## Instruction
Reproduce the lines starting at the one containing "is (586, 979)." and ending at the one containing "coordinates (559, 498).", swapping "particular element" for "specific element" and leaving everything else unchanged.

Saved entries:

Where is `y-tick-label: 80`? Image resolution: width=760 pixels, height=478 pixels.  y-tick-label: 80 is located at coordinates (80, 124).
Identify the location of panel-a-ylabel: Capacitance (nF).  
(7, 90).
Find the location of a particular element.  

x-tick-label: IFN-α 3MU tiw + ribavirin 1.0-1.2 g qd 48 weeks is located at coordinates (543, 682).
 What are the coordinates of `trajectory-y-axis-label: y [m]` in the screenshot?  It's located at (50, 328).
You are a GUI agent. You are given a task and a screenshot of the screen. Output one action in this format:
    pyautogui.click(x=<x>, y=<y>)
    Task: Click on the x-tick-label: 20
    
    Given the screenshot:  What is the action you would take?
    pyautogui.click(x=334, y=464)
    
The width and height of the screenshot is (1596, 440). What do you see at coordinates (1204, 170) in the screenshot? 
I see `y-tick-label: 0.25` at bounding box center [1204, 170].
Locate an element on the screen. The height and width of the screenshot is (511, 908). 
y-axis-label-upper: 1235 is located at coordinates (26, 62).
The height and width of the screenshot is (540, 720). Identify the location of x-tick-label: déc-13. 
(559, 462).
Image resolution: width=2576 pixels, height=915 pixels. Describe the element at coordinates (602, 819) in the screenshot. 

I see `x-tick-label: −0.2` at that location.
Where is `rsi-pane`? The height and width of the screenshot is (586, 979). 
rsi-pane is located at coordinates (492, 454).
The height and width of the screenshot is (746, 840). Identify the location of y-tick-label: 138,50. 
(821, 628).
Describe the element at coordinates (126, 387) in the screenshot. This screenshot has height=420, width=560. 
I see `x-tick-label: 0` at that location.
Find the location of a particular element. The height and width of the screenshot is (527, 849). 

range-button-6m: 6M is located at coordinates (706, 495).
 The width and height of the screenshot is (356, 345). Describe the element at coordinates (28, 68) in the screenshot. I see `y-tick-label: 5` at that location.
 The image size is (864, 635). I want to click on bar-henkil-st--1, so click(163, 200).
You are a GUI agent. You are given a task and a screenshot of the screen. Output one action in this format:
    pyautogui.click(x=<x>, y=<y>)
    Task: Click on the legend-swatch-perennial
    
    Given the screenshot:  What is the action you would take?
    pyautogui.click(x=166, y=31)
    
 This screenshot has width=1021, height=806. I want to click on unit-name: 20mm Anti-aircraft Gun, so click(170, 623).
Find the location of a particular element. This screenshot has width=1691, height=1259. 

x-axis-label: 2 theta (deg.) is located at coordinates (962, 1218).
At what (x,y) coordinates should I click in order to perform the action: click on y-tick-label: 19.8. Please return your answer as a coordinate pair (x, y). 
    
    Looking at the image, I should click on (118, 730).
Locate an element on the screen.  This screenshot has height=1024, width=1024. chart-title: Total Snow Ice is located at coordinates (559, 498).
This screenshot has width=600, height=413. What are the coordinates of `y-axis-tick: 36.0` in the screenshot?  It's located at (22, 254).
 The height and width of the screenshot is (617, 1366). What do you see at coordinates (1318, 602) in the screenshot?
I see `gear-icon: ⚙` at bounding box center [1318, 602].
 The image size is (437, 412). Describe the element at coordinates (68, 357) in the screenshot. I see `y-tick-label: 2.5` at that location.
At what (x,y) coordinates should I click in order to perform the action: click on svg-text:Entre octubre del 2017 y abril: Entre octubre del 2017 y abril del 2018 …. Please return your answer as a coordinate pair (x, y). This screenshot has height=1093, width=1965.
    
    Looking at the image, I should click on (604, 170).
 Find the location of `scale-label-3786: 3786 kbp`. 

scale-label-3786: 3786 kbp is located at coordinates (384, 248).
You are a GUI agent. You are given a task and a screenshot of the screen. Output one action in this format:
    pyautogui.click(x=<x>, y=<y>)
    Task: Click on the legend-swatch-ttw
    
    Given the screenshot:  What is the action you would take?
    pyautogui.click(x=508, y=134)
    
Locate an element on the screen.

## Task result
Where is `rsi-pane`? The height and width of the screenshot is (586, 979). 
rsi-pane is located at coordinates (492, 454).
The height and width of the screenshot is (746, 840). Identify the location of y-tick-label: 138,50. 
(821, 628).
Describe the element at coordinates (126, 387) in the screenshot. This screenshot has height=420, width=560. 
I see `x-tick-label: 0` at that location.
Find the location of a specific element. The height and width of the screenshot is (527, 849). 

range-button-6m: 6M is located at coordinates (706, 495).
 The width and height of the screenshot is (356, 345). Describe the element at coordinates (28, 68) in the screenshot. I see `y-tick-label: 5` at that location.
 The image size is (864, 635). I want to click on bar-henkil-st--1, so click(163, 200).
You are a GUI agent. You are given a task and a screenshot of the screen. Output one action in this format:
    pyautogui.click(x=<x>, y=<y>)
    Task: Click on the legend-swatch-perennial
    
    Given the screenshot:  What is the action you would take?
    pyautogui.click(x=166, y=31)
    
 This screenshot has width=1021, height=806. I want to click on unit-name: 20mm Anti-aircraft Gun, so click(170, 623).
Find the location of a specific element. This screenshot has width=1691, height=1259. 

x-axis-label: 2 theta (deg.) is located at coordinates (962, 1218).
At what (x,y) coordinates should I click in order to perform the action: click on y-tick-label: 19.8. Please return your answer as a coordinate pair (x, y). 
    
    Looking at the image, I should click on (118, 730).
Locate an element on the screen.  This screenshot has height=1024, width=1024. chart-title: Total Snow Ice is located at coordinates (559, 498).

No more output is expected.